You can't ask for better

I'm currently following a Msc in Software Development in England. This book is very good. Finally an excellent source to go through in all its aspects. Examples as well as explanations are clear, sound, and solid. The book provides short, though detailed definitions that avoid verbose and useless comments. The book is guiding the reader through the explanation of how to carry out and accomplish a real project. What I mostly like is the heuristics given for identifing and setting forth all the artifacts needed during Requirements Elicitation and Analysis. Hat off to the authors of this great reference.

Outstanding Software Engineering Book

Many SE books tell you about SE (eg., Sommerville). Those kinds of books equip you to win in a software engineering version of the trivia game Jeopardy! but will hardly impart any skill and will not make you a better software engineer, only more informed. In contrast, this book tells you how to do software engineering. They tell you what, Bruegge shows you how. Rather than cover all the concepts in SE, Bruegge picks the most essential ones, gives you a brief but thorough explication of those and then proceeds to teach how they are used.Professor Bruegge's approach to teaching his SE students is by having his entire class work *together* as one team on *one* real-life project during the term (that's one project for the whole class).Typically, this project is an upgrade of the previous class's project. Stop and imagine how realistic this approach is -- modifying a system created by engineers who are no longer available for interview, working with as many as 50 different people, working with designs that do not match the code anymore, working with code of varying quality, etc.Bruegge distills the lessons learned from these practical projects and illustrates practical (not idealistic) approaches to solutions.Expect German thoroughness and a lucid, unpretentious prose that heeds Strunk and White's dictum: "Omit needless words". Highly recommended. -vja

I disagree with current reviewers

I'm a Software Engineer and Software Engineering/OOAD teacher with a modest bibliography on Object Technology and Software Engineering: This book is pretty good for both worlds. Maybe it could be confusing for someone with little exposure to UML, because authors creatively used UML for any illustration required (design, software engineering concepts and artifacts, and even reading map).This book is now within my favorites in OOAD/Software Engineering, and I just waiting for my 2nd edition unit.

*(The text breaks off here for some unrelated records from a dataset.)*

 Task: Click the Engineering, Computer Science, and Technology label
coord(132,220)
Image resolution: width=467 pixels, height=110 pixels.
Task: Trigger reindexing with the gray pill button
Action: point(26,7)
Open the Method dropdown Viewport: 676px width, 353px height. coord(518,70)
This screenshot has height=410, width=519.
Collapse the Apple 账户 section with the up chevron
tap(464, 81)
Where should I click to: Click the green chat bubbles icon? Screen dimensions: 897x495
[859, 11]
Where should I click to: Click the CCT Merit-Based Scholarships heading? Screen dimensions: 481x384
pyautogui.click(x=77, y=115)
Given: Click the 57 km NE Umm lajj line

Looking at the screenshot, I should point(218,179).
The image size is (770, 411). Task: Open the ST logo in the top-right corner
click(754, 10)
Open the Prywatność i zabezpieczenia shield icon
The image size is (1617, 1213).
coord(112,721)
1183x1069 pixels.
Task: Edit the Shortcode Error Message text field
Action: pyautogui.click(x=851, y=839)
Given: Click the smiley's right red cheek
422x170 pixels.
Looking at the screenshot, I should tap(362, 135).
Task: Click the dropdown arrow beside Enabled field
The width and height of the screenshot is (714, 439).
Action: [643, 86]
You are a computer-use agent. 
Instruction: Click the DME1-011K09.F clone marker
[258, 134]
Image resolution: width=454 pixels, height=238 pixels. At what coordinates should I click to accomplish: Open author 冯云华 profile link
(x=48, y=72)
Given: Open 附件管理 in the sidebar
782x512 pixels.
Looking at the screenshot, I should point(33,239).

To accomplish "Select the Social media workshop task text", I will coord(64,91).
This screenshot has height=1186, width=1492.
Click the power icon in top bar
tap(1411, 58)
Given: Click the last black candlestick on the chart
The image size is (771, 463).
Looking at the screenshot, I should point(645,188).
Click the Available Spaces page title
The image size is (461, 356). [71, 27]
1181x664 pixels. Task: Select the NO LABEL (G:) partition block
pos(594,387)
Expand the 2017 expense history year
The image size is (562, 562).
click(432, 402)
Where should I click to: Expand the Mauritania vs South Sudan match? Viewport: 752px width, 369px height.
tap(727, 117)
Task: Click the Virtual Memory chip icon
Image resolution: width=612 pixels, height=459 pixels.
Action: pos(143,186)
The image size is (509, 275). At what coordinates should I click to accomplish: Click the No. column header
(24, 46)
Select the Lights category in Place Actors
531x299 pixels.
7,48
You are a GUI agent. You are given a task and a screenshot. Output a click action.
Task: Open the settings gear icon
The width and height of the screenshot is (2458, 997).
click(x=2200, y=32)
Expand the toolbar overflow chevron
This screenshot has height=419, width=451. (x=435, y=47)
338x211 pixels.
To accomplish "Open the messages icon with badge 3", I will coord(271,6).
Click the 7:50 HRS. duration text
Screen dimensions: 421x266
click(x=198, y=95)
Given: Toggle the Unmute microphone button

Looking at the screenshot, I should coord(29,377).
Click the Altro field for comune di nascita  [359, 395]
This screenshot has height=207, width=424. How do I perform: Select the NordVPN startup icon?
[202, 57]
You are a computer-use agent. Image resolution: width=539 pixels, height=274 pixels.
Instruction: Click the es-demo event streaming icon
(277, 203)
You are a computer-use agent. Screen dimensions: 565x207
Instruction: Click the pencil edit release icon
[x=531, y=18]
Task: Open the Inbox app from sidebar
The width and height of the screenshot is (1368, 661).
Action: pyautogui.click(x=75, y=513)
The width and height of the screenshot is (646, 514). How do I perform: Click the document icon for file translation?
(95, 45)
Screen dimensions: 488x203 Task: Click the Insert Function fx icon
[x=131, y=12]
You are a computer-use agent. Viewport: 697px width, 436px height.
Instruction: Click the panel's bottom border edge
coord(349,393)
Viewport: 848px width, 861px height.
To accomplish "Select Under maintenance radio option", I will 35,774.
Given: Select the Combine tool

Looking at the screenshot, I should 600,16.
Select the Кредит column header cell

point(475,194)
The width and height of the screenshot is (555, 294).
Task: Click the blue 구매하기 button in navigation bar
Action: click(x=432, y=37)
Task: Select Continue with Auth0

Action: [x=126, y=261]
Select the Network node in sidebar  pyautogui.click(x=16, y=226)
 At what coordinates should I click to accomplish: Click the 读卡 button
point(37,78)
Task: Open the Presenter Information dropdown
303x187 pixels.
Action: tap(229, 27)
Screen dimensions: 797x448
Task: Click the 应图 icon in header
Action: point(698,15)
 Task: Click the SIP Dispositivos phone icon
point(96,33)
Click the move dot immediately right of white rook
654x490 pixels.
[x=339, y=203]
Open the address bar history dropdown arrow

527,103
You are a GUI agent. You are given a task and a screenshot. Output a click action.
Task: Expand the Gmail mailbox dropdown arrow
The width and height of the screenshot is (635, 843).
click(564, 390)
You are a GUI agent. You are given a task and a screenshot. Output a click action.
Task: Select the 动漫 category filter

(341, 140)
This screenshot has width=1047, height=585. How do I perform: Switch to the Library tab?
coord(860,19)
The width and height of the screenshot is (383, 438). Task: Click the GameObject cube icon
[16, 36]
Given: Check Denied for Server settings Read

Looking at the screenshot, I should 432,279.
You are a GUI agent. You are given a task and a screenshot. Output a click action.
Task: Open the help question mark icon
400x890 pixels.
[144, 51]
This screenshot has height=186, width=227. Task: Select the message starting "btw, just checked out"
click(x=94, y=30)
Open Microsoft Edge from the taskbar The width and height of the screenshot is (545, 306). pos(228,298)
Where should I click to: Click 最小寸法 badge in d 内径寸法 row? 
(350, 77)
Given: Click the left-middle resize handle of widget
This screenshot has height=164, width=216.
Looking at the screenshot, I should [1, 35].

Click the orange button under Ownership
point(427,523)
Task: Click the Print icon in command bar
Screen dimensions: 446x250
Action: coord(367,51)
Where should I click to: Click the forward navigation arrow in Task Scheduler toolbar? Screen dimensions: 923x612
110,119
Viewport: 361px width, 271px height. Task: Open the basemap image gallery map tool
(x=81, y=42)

Really comprehensive and usable for real projects

Although this book comes from an academic background, I used it in a real client project in industry for the first time. The book offers a rather complete overview of software engineering in general: requirements engineering, analysis, system design, object design, implementation, testing. It also includes specialities, for instance rationale management, project management and others. I agree with a previous annotator who wrote that not all of the samples are 'perfectly helpful'. However, some are and some are quite amusing, e.g., in the Design Rationale chapter.Overall, the best collection of Software Engineering best practices I found in a single book. Really helpful for academic use as well as in industry.